‘Family Trade,’ new twist on an old story
GSN reality show features a car dealer accepting used goods
March 11, 2013
They say a good salesman can sell anything. Sometimes he just has to stretch the truth a little.
GSN’s new reality series “Family Trade” has an intriguing premise that becomes less intriguing when we see what’s actually going on. Once we’ve figured that out, it turns out to be yet another show in which a supposedly colorful group of people buy and sell things. As far as that goes, the group is about average in colorfulness. Viewers who feel a strong need for more of the same should tune in.
Premiering this Tuesday, March 12, at 8 p.m., “Family Trade” distinguishes itself from the many other shows about buyers and sellers of used goods in two ways: First, the goods that the show’s subjects buy and sell aren’t all used, and, second, the stars, a family that runs a car dealership in Middlebury, Vt., supposedly will take any sort of merchandise in exchange for a new car. The question is how they can do this and stay in business.

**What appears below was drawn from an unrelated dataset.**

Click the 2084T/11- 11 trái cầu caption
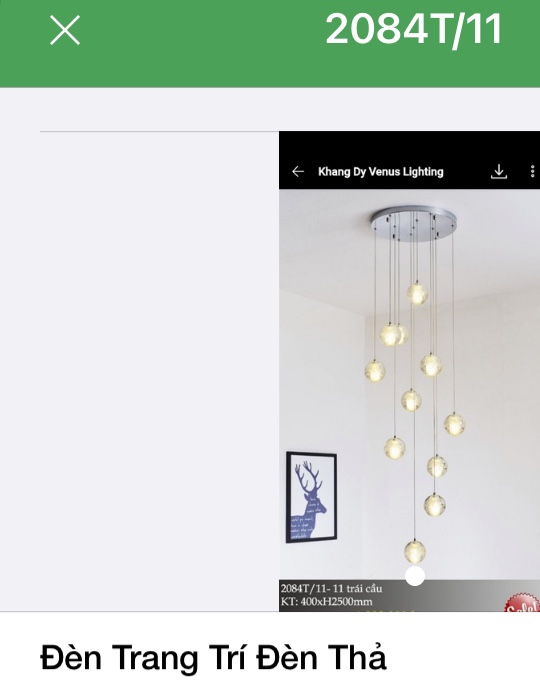This screenshot has width=540, height=694. [x=331, y=588]
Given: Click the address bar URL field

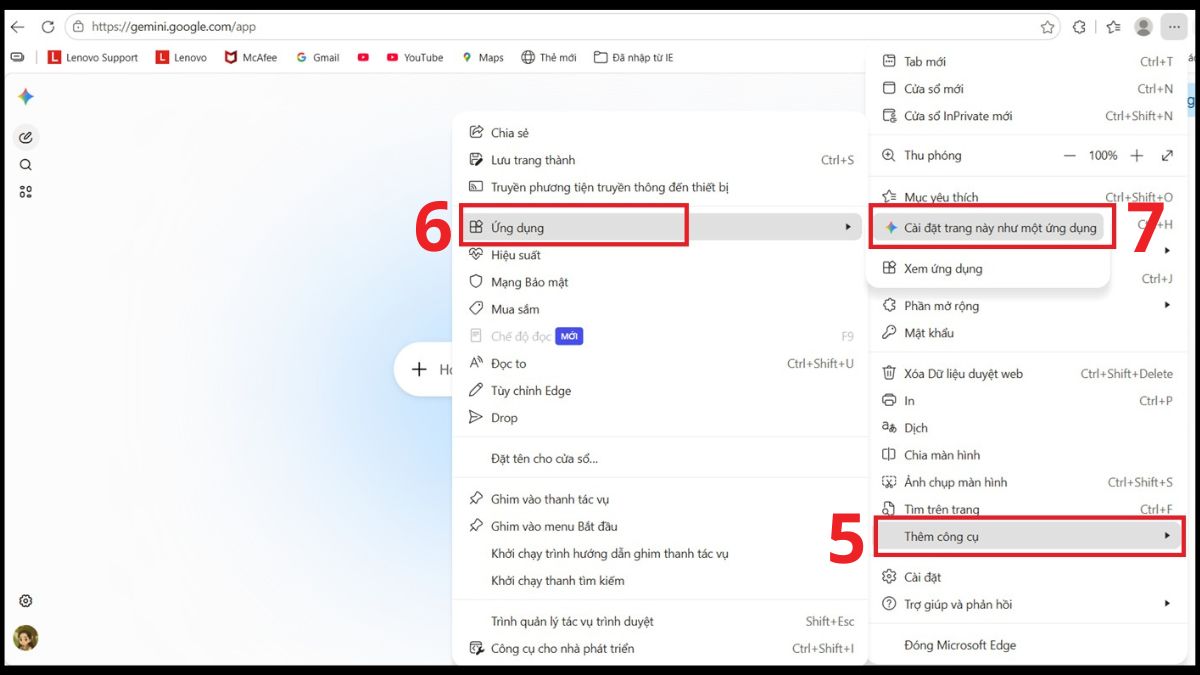Looking at the screenshot, I should pyautogui.click(x=560, y=27).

The answer is a little disappointing. When in the opener we hear that the owner of the dealership, Gardner Stone, is going to sell a new truck for a lot of maple syrup, that’s interesting. But what he actually is going to do is accept half of the value of the down payment in syrup.
So for a $52,000 truck that has a $5,000 down payment, he’s taking only $2,500 worth of syrup. Even if he poured that on his own pancakes, he’d probably still make a profit on the deal.
Since no one is either getting rich or going bankrupt, the stakes are low. What matters is how much we enjoy watching Gardner interact with his employees, who number among them his son Todd and daughter Darcy.
In a comedy role reversal that goes back to long before the invention of the cathode-ray tube, the dad is irresponsible and free-spirited, and the kids are frugal and serious-minded. He’s always making deals they think they can’t recoup and buying things — like a ’70s sports car — that they think they can’t resell.
Although Todd and Darcy are a little drab, Gardner, who wears a cowboy hat and has an unplaceable rural accent, is charismatic, and his relentless optimism is cheering. When Todd questions the syrup deal, Gardner says, “If we can’t sell maple syrup in Vermont, we better get out business.” He might want to look into the lucrative field of delivering coal to Newcastle.
In a move that’s typical of workplace reality shows, Gardner says he’s going to incentivize Todd to help sell the maple syrup by setting up a competition to see which of them can sell half of it for the most cash, with the loser paying for dinner. If “cash” is taken at all literally, Gardner cheats by cutting some barter deals with local restaurants.
In the same episode, the family goes to a small farm to consider taking some pigs as a down payment on a used trailer. They have some purportedly comic difficulty herding the pigs into an enclosure; then Gardner makes some of his employees build a pen right in the dealership’s garage. And poor Todd has to shovel up the manure!
Not too long ago, this mix of commerce and comedy — still done best on History’s “Pawn Stars” — was fresh and fun. But these days TV needs “Family Trade” like Vermont needs more syrup.